Passage to read
The National Agency for the Control of AIDS (NACA) has concluded plans to empower women living with HIV/AIDS in every nook and cranny of Nigeria under its new initiative christened Prevent, Protect and Empower (PPE).
The Director-General of NACA, Dr. Gambo Aliyu, disclosed this at a media briefing in Abuja, Tuesday.
He, therefore, called on the private sector to support the initiative to enable it succeed in order to improve the lives of people living with HIV/AIDS in Nigeria.
While lamenting that COVID-19 has had adverse impact on people living with HIV/AIDS in Nigeria, the NACA Director General disclosed that the PPE initiative was born out of the desire to assist people living with HIV/AIDS to get their medication easily.
“The project was basically to Prevent Protect and Empower (PPE) people living with HIV/AIDS who find it difficult to go to facility to collect their medication, find it difficult to earn a living and we are focusing on women simply because when it comes in terms of equality, when it comes to business empowerment, women are at a disadvantage.
“Because of that, we will want to make sure that we take care of women living with HIV/AIDs before we focus our attention to men.
“In the next couple of months, you will see us in the communities, as early as this week, flagging up this project in various communities to empower women living with HIV/AIDS who are indigents to teach them how to do small businesses at community levels and give them seed money to initiate these businesses .
“This, NACA is determined to continue until the end of the year and in 2021 to make sure that we look at the most disadvantaged people living with HIV/AIDS in communities across the country and empower them,” he said.

Task 1
Reproduce the part of the NACA article that starts at the words "While lamenting that" and ends after "at a disadvantage.".
Task 2
Extend the NACA article past its final sentence.
The listing comes from a source unrelated to the NACA article.

Information supplied
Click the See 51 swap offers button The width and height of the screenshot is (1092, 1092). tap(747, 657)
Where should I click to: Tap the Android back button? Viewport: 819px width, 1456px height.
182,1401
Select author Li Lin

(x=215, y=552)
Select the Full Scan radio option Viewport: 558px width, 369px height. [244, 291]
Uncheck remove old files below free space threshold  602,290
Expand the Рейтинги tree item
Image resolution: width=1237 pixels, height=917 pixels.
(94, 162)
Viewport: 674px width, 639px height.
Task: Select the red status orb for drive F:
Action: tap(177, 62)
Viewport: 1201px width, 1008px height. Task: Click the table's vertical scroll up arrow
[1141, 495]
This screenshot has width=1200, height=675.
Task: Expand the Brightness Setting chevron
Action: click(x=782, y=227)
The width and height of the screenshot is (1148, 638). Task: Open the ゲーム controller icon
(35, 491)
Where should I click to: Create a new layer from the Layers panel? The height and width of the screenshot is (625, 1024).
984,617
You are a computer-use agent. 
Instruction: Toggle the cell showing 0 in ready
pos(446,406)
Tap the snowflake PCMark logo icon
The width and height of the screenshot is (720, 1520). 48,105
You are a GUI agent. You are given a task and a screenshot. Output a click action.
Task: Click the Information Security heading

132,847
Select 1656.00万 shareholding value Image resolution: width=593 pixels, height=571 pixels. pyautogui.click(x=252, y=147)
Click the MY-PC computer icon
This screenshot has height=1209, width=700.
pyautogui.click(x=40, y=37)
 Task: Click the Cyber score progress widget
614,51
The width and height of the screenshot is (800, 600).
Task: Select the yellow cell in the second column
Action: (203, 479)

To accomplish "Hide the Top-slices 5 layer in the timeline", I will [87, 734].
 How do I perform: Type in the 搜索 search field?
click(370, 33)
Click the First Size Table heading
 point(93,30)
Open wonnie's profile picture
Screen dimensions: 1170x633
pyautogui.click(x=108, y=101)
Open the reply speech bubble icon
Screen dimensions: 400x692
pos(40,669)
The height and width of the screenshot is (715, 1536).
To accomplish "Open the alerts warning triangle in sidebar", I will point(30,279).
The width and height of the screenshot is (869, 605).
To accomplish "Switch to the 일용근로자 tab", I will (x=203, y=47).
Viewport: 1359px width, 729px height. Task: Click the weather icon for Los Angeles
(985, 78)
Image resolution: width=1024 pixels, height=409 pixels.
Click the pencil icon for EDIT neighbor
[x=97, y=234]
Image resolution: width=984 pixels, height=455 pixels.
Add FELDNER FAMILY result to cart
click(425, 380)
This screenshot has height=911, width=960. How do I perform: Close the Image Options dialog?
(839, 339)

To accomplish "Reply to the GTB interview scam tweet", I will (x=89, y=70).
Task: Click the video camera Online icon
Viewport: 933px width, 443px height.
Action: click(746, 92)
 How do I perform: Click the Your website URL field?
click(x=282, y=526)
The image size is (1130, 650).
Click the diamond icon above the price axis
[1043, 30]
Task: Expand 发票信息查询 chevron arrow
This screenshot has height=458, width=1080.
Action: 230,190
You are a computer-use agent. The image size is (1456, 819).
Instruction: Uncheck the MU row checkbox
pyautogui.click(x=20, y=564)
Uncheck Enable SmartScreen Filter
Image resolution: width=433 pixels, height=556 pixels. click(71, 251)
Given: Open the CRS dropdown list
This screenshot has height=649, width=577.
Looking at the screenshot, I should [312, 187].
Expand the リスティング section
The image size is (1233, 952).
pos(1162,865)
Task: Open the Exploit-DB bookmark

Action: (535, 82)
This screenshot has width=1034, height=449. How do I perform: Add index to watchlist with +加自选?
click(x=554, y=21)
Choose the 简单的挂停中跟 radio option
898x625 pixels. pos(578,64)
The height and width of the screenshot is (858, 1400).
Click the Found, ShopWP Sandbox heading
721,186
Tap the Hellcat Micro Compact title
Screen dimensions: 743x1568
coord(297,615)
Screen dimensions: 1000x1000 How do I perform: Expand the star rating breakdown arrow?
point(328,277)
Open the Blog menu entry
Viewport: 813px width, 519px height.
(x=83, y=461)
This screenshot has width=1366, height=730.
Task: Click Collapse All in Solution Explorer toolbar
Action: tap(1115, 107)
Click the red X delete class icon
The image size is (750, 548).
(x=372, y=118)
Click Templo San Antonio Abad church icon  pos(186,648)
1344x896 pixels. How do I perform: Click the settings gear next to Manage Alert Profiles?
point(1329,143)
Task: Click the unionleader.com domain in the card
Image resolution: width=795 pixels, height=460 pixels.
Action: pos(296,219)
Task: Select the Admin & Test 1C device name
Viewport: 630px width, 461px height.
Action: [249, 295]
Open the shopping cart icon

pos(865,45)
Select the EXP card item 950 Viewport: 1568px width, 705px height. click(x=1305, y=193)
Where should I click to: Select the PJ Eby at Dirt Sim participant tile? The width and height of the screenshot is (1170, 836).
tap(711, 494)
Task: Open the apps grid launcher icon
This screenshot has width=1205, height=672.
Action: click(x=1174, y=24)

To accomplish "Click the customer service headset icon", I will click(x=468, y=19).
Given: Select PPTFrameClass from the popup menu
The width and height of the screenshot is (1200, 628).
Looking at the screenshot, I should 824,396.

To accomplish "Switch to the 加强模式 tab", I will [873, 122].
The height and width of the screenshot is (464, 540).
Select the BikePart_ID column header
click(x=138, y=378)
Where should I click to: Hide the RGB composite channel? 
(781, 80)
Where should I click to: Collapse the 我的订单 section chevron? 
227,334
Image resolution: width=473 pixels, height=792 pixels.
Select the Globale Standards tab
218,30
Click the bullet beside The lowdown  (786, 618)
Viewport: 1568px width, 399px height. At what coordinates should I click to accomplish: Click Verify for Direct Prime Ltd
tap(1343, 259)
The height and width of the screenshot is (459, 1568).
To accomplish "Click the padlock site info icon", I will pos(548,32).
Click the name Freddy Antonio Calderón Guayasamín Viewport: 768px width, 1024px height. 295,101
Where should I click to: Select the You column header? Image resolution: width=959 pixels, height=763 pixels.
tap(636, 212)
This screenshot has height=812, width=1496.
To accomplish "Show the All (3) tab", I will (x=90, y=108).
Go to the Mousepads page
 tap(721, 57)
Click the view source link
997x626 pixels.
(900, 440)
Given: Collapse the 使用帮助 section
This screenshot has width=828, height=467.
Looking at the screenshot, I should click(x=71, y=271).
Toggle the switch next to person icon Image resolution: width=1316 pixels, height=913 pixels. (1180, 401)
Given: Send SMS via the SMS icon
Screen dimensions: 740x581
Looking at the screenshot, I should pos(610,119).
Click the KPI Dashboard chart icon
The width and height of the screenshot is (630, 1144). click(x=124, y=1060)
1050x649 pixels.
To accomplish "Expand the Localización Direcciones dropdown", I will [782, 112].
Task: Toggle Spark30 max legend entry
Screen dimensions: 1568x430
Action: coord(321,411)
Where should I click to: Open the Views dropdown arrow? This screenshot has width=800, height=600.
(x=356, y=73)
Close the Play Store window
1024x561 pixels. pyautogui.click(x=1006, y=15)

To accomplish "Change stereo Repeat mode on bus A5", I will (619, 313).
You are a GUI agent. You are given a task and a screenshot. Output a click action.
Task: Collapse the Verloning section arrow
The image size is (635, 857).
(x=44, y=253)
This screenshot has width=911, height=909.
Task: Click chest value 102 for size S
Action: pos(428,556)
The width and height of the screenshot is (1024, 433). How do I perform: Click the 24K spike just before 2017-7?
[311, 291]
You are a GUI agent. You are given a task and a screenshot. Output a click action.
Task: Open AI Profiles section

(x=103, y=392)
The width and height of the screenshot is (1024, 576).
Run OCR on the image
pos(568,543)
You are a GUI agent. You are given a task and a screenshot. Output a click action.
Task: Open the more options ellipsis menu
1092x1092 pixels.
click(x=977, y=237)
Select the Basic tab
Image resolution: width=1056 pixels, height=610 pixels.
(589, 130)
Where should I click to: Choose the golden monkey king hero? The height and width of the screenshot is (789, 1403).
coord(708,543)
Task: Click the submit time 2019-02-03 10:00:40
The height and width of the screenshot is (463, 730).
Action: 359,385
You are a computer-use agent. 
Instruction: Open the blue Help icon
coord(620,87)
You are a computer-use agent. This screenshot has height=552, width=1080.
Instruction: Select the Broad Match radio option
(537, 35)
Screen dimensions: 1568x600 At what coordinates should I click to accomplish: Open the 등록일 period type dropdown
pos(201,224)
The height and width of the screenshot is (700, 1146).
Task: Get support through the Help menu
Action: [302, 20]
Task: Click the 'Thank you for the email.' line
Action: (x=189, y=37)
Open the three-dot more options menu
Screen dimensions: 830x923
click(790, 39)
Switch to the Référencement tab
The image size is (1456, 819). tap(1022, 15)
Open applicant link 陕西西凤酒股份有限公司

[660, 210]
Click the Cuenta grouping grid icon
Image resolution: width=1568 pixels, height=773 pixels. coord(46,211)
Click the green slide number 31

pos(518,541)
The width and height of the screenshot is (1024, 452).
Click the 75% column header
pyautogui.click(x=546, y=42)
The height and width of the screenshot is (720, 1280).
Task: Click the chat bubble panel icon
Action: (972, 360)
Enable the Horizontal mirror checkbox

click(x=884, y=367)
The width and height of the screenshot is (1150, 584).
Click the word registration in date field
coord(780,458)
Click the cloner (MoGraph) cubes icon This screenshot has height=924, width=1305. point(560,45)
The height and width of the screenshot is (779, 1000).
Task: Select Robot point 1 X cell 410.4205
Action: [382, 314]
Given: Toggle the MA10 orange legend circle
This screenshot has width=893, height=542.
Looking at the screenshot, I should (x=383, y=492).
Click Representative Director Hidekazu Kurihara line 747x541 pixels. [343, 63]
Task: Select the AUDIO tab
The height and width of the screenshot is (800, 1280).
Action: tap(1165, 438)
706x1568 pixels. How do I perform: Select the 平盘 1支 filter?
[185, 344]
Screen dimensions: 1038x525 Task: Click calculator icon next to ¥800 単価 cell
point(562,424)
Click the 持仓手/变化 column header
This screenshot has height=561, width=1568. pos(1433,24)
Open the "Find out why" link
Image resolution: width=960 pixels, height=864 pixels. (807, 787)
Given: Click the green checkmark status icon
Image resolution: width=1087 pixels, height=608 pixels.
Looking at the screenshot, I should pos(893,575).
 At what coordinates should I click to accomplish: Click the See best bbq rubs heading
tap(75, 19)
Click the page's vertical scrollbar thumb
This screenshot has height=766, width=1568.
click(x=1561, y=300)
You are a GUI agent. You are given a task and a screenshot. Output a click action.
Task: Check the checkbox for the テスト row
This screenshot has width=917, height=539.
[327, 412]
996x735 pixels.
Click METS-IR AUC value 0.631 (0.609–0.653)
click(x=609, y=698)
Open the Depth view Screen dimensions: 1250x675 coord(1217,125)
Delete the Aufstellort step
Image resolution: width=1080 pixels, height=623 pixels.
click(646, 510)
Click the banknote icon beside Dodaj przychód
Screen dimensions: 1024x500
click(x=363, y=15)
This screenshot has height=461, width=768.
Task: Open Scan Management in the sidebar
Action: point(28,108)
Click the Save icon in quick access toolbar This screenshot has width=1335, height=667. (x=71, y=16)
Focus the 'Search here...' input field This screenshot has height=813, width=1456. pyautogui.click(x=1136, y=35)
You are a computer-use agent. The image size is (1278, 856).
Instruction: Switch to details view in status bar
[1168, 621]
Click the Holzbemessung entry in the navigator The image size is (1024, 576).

Task response 1
While lamenting that COVID-19 has had adverse impact on people living with HIV/AIDS in Nigeria, the NACA Director General disclosed that the PPE initiative was born out of the desire to assist people living with HIV/AIDS to get their medication easily.
“The project was basically to Prevent Protect and Empower (PPE) people living with HIV/AIDS who find it difficult to go to facility to collect their medication, find it difficult to earn a living and we are focusing on women simply because when it comes in terms of equality, when it comes to business empowerment, women are at a disadvantage.

Task response 2
Dr. Alyu, therefore, encouraged Nigerians to get tested for HIV, insisting that: “For it is only when people agree to get tested for HIV that our dream of getting to 90-90-90 and 95-95-95 will be realized.
“Without testing, there is no way we can identify individuals that are yet to be identified but are out there in the communities.”
He applauded President Muhammadu Buhari for funding his agency, “the kind of funding that we have not seen in recent years and for keeping to his pledge of putting 100,000 people living with HIV on treatment with domestic resources.”
Chief Executive Officer (CEO) of the Institute of Human Virology Nigeria (IHVN), Prof. Patrick Dakum, revealed that his Institute would maintain about 300,000 persons living with HIV/AIDs on therapy in spite of the direction of the Covid-19 pandemic.
He, further, disclosed that: “We will also be able to provide testing for a minimum of one million people going forward at least within the context of our mandate.”
He noted that there was 14 per cent prevalence of COVID-19 among the IHVN workers and unfortunately, the Institute lost two of its staff to Covid.
In spite of that, he stressed “we will continue to work.”
He vowed continued support to NACA within the mandate of the IHVN.
Earlier, the Representative of the United Nations (UN), Dr. Fiona Braka, commended the President Muhammadu Buhari-led federal government for endorsing the People’’ Vaccine initiative and for the official public statement in favour of the campaign.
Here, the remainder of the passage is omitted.